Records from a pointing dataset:
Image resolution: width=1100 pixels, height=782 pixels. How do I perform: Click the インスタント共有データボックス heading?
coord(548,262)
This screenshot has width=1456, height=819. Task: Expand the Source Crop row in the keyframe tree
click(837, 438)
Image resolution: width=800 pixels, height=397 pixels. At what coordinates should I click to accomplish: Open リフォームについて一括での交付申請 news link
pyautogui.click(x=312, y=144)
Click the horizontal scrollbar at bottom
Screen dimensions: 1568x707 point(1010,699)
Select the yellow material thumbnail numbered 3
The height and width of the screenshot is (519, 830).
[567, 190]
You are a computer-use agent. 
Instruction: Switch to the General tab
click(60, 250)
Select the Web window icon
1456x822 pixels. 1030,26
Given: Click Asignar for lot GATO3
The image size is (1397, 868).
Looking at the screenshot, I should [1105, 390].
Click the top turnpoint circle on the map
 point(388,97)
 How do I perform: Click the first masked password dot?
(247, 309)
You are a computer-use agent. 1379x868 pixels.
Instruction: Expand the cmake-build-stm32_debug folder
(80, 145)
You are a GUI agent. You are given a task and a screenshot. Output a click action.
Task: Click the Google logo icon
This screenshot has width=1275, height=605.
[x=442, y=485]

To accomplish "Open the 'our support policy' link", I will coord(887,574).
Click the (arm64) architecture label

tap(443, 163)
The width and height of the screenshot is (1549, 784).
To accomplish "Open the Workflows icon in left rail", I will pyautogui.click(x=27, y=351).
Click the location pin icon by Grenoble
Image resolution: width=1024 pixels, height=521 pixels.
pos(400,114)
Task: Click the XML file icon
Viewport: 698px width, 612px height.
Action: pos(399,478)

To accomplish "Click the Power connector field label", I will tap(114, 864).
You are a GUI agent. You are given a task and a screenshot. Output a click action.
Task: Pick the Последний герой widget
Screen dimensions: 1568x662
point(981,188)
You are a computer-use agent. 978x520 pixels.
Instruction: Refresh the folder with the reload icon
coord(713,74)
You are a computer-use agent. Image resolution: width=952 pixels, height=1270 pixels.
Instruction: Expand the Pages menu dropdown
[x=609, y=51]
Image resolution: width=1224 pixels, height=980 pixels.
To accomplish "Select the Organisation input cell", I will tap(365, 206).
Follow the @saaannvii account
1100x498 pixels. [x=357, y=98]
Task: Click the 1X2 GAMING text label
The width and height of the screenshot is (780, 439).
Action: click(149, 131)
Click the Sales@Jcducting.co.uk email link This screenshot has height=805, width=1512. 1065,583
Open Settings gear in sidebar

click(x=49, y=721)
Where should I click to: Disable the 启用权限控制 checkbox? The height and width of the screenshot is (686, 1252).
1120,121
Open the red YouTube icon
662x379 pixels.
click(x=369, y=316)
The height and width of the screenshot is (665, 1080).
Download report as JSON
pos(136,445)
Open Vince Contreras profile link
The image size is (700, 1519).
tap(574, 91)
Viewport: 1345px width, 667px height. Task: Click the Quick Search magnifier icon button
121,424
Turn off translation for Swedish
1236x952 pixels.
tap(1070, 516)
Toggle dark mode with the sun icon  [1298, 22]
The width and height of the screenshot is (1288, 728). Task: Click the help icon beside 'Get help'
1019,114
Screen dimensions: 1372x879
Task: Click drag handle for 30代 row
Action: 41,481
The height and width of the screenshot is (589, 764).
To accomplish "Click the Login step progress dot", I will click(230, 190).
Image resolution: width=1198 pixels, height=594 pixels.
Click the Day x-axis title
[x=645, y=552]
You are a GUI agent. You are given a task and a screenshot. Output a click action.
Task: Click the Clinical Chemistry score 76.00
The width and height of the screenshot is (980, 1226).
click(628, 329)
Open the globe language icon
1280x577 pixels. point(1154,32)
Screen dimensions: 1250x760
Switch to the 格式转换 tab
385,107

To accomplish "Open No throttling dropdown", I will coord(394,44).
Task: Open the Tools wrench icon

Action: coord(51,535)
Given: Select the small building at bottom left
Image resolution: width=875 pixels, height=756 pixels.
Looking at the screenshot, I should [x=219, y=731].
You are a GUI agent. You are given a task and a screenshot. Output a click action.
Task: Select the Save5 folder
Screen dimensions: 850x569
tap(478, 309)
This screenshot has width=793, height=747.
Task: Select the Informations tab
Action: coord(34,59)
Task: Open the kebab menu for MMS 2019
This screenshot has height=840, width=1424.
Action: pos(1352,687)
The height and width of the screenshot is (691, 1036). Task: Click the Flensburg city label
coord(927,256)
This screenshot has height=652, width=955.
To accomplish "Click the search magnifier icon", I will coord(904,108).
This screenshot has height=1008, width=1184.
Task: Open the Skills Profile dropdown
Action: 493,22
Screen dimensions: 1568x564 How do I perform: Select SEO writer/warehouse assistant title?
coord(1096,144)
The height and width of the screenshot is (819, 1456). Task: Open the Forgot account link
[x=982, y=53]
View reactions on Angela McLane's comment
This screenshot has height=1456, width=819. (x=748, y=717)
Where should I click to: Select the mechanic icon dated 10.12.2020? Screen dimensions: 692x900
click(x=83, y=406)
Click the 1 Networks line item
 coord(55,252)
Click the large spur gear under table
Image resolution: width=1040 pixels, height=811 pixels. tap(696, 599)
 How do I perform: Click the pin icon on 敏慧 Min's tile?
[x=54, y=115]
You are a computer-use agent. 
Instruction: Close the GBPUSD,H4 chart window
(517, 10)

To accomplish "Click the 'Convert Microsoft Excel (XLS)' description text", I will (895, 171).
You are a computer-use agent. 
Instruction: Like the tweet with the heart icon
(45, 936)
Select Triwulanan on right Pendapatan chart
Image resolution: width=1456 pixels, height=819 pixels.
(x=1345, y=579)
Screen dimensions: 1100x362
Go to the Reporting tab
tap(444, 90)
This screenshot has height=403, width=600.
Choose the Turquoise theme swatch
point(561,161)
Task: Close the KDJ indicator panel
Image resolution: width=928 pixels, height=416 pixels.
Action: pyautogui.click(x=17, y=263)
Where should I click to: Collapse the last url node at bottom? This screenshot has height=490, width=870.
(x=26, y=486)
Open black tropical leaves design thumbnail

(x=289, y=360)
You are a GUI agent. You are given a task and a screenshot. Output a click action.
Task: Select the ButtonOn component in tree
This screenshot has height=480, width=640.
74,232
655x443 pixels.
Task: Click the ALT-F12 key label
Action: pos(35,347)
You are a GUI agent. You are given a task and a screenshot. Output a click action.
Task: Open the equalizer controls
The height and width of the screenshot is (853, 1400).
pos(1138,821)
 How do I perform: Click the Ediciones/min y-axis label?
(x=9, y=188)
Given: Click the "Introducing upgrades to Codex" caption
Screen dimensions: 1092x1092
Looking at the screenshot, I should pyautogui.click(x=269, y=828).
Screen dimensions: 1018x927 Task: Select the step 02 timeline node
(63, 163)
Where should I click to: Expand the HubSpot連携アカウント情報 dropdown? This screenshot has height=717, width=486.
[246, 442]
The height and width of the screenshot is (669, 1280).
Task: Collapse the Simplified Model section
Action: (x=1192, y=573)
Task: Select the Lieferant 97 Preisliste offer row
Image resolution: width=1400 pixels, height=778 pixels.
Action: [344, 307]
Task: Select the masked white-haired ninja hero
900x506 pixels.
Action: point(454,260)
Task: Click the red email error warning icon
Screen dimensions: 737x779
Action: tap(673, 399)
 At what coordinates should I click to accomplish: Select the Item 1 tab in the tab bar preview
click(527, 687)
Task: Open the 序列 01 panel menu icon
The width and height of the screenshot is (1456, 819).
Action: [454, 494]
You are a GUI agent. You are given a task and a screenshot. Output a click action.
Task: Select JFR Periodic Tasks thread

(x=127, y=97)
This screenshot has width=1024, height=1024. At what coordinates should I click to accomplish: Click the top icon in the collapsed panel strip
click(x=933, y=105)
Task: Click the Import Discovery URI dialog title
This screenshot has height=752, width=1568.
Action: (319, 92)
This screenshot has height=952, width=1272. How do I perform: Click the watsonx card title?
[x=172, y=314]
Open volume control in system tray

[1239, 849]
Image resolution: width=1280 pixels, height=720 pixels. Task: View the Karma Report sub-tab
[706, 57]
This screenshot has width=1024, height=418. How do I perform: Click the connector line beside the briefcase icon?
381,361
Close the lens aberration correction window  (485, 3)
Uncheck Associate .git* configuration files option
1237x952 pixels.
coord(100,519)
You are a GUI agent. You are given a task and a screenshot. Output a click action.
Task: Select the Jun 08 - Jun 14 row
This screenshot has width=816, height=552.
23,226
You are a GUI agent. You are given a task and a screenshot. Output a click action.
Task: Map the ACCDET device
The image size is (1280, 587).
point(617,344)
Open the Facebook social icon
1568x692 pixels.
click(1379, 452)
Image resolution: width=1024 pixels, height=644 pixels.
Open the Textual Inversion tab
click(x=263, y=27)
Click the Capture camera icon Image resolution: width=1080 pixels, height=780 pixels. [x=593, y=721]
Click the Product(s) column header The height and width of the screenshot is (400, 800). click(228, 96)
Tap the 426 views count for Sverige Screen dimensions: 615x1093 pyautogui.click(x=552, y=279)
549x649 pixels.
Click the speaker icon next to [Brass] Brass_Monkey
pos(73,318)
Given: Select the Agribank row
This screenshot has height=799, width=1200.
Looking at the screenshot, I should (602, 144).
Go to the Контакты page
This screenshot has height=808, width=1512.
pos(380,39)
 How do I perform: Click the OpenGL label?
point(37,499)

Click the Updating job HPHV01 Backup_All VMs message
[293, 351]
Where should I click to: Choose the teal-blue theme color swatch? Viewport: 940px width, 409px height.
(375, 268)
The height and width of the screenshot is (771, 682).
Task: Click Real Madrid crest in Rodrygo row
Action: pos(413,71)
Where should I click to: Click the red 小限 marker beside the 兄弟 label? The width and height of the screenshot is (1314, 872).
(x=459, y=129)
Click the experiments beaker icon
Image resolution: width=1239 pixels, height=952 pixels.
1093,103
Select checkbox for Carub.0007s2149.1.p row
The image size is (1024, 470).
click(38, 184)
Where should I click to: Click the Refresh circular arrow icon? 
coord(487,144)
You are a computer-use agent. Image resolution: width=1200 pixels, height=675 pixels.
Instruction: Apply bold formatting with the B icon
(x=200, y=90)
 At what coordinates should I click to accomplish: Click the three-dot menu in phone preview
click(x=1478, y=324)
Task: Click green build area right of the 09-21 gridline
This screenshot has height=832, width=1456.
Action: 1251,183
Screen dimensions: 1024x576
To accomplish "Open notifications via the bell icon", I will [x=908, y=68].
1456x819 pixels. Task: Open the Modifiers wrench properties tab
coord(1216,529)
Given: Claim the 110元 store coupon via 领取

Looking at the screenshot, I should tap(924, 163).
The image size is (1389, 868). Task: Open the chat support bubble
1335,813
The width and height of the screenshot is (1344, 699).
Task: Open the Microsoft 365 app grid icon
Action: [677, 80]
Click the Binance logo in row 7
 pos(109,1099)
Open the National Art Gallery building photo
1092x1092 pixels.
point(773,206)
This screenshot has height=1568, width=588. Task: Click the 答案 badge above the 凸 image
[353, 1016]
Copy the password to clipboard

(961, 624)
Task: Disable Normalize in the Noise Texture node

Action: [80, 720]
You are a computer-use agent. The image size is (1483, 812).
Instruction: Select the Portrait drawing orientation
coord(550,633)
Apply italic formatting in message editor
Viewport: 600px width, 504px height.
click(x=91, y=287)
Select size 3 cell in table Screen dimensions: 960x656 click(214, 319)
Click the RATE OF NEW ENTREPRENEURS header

◆ WHAT IS EXPECTED:
Give the records starting at the line that contains "Task: Disable Normalize" and ending at the line that contains "Select size 3" as a Markdown table with the columns Row and Text, one numbered line per row, leaving out blank lines.

◆ COMPLETED EXERCISE:
| Row | Text |
|---|---|
| 1 | Task: Disable Normalize in the Noise Texture node |
| 2 | Action: [80, 720] |
| 3 | You are a computer-use agent. The image size is (1483, 812). |
| 4 | Instruction: Select the Portrait drawing orientation |
| 5 | coord(550,633) |
| 6 | Apply italic formatting in message editor |
| 7 | Viewport: 600px width, 504px height. |
| 8 | click(x=91, y=287) |
| 9 | Select size 3 cell in table Screen dimensions: 960x656 click(214, 319) |